SHORT EXERCISE: Give the records as a Markdown table with the columns Row and Record Line, with one numbered row for each line and blank lines omitted. Begin at the first line of the records and stop after the line that contains "pos(19,605)".

MATERIAL SHOWN:

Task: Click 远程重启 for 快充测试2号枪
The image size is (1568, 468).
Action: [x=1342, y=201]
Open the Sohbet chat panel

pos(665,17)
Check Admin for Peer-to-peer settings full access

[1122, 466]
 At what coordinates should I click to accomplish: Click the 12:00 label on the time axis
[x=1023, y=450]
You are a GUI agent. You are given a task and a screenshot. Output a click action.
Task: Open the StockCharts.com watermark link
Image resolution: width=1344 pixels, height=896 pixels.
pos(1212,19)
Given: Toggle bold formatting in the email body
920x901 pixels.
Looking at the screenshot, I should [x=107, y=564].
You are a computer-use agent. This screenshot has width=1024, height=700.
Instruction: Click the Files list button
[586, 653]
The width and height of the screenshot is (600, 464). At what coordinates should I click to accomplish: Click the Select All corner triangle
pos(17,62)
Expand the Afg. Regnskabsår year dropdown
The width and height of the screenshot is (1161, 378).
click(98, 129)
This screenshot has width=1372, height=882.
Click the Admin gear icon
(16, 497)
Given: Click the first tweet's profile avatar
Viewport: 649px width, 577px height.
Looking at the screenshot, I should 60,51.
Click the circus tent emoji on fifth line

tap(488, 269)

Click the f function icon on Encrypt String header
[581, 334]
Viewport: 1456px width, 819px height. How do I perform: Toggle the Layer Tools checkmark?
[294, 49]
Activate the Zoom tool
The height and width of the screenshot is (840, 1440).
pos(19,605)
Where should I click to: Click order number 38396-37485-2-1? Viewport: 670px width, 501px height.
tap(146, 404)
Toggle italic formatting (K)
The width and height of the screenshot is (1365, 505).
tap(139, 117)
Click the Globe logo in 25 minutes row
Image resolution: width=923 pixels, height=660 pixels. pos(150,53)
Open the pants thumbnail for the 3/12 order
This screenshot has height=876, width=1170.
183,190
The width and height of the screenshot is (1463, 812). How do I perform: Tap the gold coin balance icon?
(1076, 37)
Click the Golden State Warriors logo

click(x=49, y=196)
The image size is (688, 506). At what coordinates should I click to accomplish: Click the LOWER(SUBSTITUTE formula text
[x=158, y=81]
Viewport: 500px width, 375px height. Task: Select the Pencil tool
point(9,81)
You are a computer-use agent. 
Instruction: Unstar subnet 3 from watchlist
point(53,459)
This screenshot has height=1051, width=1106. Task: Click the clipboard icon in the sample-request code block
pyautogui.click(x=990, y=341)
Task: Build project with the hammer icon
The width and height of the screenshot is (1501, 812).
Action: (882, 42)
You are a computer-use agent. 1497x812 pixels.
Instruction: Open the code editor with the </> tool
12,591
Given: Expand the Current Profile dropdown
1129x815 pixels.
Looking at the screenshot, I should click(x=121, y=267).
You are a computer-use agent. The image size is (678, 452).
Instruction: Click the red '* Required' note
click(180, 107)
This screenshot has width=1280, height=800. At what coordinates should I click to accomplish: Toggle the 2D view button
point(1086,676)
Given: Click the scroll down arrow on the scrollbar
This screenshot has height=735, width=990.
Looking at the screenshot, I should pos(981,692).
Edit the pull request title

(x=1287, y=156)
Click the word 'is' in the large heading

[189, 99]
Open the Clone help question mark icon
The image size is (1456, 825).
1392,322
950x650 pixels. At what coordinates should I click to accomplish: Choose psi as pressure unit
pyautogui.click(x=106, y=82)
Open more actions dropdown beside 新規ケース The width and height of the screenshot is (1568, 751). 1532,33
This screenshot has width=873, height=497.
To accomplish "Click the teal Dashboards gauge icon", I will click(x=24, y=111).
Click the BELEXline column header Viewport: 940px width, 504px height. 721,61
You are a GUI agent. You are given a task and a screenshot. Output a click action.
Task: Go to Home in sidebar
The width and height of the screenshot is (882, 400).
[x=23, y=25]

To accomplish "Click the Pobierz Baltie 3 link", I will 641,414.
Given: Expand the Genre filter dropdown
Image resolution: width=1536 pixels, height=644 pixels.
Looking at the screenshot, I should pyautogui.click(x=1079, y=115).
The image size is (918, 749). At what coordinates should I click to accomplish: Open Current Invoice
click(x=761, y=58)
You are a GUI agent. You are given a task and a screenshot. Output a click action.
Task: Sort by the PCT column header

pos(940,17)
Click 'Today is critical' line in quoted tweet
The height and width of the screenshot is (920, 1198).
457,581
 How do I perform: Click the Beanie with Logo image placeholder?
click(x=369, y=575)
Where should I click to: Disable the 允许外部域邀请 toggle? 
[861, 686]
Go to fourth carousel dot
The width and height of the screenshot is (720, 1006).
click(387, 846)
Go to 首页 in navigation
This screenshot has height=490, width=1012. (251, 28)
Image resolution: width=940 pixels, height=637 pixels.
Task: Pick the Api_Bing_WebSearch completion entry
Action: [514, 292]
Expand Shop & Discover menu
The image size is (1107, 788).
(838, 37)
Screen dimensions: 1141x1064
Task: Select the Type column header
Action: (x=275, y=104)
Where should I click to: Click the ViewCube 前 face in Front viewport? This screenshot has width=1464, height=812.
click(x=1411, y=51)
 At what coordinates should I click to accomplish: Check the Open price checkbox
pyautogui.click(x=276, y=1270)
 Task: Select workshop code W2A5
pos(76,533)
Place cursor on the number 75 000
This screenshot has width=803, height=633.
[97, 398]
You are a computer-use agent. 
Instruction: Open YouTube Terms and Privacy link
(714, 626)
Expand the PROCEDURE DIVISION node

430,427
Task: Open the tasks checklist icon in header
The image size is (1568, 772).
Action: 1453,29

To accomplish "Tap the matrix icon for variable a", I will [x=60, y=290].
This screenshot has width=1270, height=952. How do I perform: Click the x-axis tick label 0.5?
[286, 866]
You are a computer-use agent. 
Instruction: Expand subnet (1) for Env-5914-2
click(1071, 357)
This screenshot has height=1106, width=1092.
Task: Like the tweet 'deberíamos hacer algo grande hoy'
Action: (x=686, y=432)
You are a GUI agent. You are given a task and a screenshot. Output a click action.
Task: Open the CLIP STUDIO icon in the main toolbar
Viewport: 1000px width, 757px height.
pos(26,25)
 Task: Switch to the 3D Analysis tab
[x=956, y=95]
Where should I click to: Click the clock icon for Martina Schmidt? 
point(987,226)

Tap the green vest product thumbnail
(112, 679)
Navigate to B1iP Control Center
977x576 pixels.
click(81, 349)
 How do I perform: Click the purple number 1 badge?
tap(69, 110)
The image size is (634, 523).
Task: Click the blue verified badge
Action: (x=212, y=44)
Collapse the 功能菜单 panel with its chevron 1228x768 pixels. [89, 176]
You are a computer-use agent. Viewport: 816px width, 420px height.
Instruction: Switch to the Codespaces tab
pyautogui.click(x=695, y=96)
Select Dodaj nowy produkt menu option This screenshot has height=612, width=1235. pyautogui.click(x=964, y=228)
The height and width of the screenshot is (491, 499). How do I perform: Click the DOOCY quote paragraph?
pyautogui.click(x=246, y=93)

SOLUTION:
| Row | Record Line |
|---|---|
| 1 | Task: Click 远程重启 for 快充测试2号枪 |
| 2 | The image size is (1568, 468). |
| 3 | Action: [x=1342, y=201] |
| 4 | Open the Sohbet chat panel |
| 5 | pos(665,17) |
| 6 | Check Admin for Peer-to-peer settings full access |
| 7 | [1122, 466] |
| 8 |  At what coordinates should I click to accomplish: Click the 12:00 label on the time axis |
| 9 | [x=1023, y=450] |
| 10 | You are a GUI agent. You are given a task and a screenshot. Output a click action. |
| 11 | Task: Open the StockCharts.com watermark link |
| 12 | Image resolution: width=1344 pixels, height=896 pixels. |
| 13 | pos(1212,19) |
| 14 | Given: Toggle bold formatting in the email body |
| 15 | 920x901 pixels. |
| 16 | Looking at the screenshot, I should [x=107, y=564]. |
| 17 | You are a computer-use agent. This screenshot has width=1024, height=700. |
| 18 | Instruction: Click the Files list button |
| 19 | [586, 653] |
| 20 | The width and height of the screenshot is (600, 464). At what coordinates should I click to accomplish: Click the Select All corner triangle |
| 21 | pos(17,62) |
| 22 | Expand the Afg. Regnskabsår year dropdown |
| 23 | The width and height of the screenshot is (1161, 378). |
| 24 | click(98, 129) |
| 25 | This screenshot has width=1372, height=882. |
| 26 | Click the Admin gear icon |
| 27 | (16, 497) |
| 28 | Given: Click the first tweet's profile avatar |
| 29 | Viewport: 649px width, 577px height. |
| 30 | Looking at the screenshot, I should 60,51. |
| 31 | Click the circus tent emoji on fifth line |
| 32 | tap(488, 269) |
| 33 | Click the f function icon on Encrypt String header |
| 34 | [581, 334] |
| 35 | Viewport: 1456px width, 819px height. How do I perform: Toggle the Layer Tools checkmark? |
| 36 | [294, 49] |
| 37 | Activate the Zoom tool |
| 38 | The height and width of the screenshot is (840, 1440). |
| 39 | pos(19,605) |